Turning hypothesis into certainty
These incredible chronicles have come down to us through the centuries, escaping fire, war, mould, water and oblivion, and arousing the curiosity of scientists from all walks of life and all eras. However, it wasn't until 2010, with the intervention of Katrina Kremer and Stéphanie Girardclos, two geologists from the University of Geneva, that the scientific tour de force of transforming a hypothesis into a certainty was achieved. Using an echo-sounder to probe the sediments that had lain dormant at the bottom of the lake for millennia, they discovered a thick, imposing and ancient layer, an irrefutable trace of Tauredunum, which they checked using a corer, taking four twelve-metre cores from different points in the sedimentary layer, which were then analysed.
The written legend of the past became a fascinating, established and documented reality. It took fifteen centuries to achieve this. Although there were scientific controversies between Vaud and Valais scientists as to the origin of the catastrophe, one day in 563, Lake Geneva's vague à l'âme began with a landslide from the summit of La Suche. The fallen rocks rolled from the Rhône plain to the lake at great speed, carrying everything with them until they sank into the lake. This created a series of deadly waves, travelling at 70km/h, the highest of which was 13 metres high, at Lausanne level, according to the numerical modelling scenario devised by physicist Guy Simpson.
Pierre-Yves Frei and Sandra Marongiu, the book's authors, not only inform the reader about Tauredunum with simplicity and skill, but also offer a historical review of the shores of Lake Geneva, colored by the changes of peoples and cultures, forged by the formation of the Alps, hollowed out by the slow extension of glaciers and kneaded by the struggle of earth and ice, under the debonair eye of the sun. Richly illustrated with paintings by David Alois Schmid and Hodler, a number of photographs, meticulous graphics, a chronological index and a bibliography, this research will satisfy the thirst of the most curious. They will also learn that there have been other tsunamis on Lake Geneva, such as the one that occurred between 1780 and 1620 BC during the period of the palafittic villages, and tsunamis on other lakes around the world.

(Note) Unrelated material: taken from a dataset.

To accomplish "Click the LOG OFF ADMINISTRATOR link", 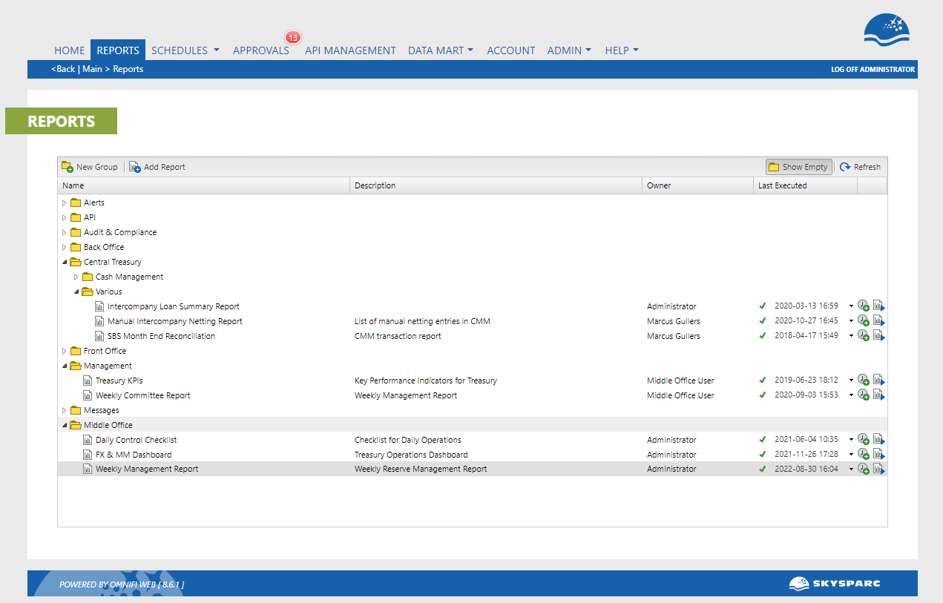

The book thus makes its contribution to universal history. The big question is: could another tsunami take place today, in 2020, on Lake Geneva? It is with this nagging question in the back of his throat that the reader, sitting on the shores of Lake Geneva in summer, nervously fidgeting with his bath towel, will drop this book, then with a dumbfounded expression turn his worried gaze towards the lake, while his lips whisper: Papa, Maman...[1].
[1] A shameless paraphrase of Aragon's famous quote: «A book is excellent if the reader, tearing off his useless handkerchief, suddenly drops the copy he has looked through, then with a celestial expression turns to heaven a look of gratitude while his lips murmur : Papa, Maman.» A treatise on style, Aragon.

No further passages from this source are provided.